▸ **Records drawn from a dataset**:
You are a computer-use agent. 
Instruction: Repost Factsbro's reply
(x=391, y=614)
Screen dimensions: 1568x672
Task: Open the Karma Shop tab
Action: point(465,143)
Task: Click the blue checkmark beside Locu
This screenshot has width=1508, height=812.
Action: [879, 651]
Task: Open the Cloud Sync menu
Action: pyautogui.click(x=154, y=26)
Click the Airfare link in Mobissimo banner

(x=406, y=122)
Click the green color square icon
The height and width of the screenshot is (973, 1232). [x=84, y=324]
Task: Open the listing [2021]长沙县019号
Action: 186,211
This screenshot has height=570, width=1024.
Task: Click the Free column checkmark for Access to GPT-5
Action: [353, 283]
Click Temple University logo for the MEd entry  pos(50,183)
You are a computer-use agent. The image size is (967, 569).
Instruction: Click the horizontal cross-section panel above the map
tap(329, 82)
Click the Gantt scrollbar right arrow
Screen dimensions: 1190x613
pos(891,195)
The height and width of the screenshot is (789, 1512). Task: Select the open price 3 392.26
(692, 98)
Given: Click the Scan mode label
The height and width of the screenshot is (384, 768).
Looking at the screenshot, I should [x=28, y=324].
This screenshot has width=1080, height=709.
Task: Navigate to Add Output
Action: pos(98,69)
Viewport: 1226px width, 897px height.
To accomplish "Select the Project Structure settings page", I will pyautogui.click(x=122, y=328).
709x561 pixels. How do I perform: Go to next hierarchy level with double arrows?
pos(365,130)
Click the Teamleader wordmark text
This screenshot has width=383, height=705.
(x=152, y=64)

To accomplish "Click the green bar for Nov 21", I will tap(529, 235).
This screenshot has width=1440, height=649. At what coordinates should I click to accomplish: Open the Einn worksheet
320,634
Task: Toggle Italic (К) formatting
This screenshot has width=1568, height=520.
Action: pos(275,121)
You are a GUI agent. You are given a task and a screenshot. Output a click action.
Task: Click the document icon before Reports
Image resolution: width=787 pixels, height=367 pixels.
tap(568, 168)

▸ **Task brief**: Provide all the records again, word for word.

▸ **Written solution**:
You are a computer-use agent. 
Instruction: Repost Factsbro's reply
(x=391, y=614)
Screen dimensions: 1568x672
Task: Open the Karma Shop tab
Action: point(465,143)
Task: Click the blue checkmark beside Locu
This screenshot has width=1508, height=812.
Action: [879, 651]
Task: Open the Cloud Sync menu
Action: pyautogui.click(x=154, y=26)
Click the Airfare link in Mobissimo banner

(x=406, y=122)
Click the green color square icon
The height and width of the screenshot is (973, 1232). [x=84, y=324]
Task: Open the listing [2021]长沙县019号
Action: 186,211
This screenshot has height=570, width=1024.
Task: Click the Free column checkmark for Access to GPT-5
Action: [353, 283]
Click Temple University logo for the MEd entry  pos(50,183)
You are a computer-use agent. The image size is (967, 569).
Instruction: Click the horizontal cross-section panel above the map
tap(329, 82)
Click the Gantt scrollbar right arrow
Screen dimensions: 1190x613
pos(891,195)
The height and width of the screenshot is (789, 1512). Task: Select the open price 3 392.26
(692, 98)
Given: Click the Scan mode label
The height and width of the screenshot is (384, 768).
Looking at the screenshot, I should [x=28, y=324].
This screenshot has width=1080, height=709.
Task: Navigate to Add Output
Action: pos(98,69)
Viewport: 1226px width, 897px height.
To accomplish "Select the Project Structure settings page", I will pyautogui.click(x=122, y=328).
709x561 pixels. How do I perform: Go to next hierarchy level with double arrows?
pos(365,130)
Click the Teamleader wordmark text
This screenshot has width=383, height=705.
(x=152, y=64)

To accomplish "Click the green bar for Nov 21", I will tap(529, 235).
This screenshot has width=1440, height=649. At what coordinates should I click to accomplish: Open the Einn worksheet
320,634
Task: Toggle Italic (К) formatting
This screenshot has width=1568, height=520.
Action: pos(275,121)
You are a GUI agent. You are given a task and a screenshot. Output a click action.
Task: Click the document icon before Reports
Image resolution: width=787 pixels, height=367 pixels.
tap(568, 168)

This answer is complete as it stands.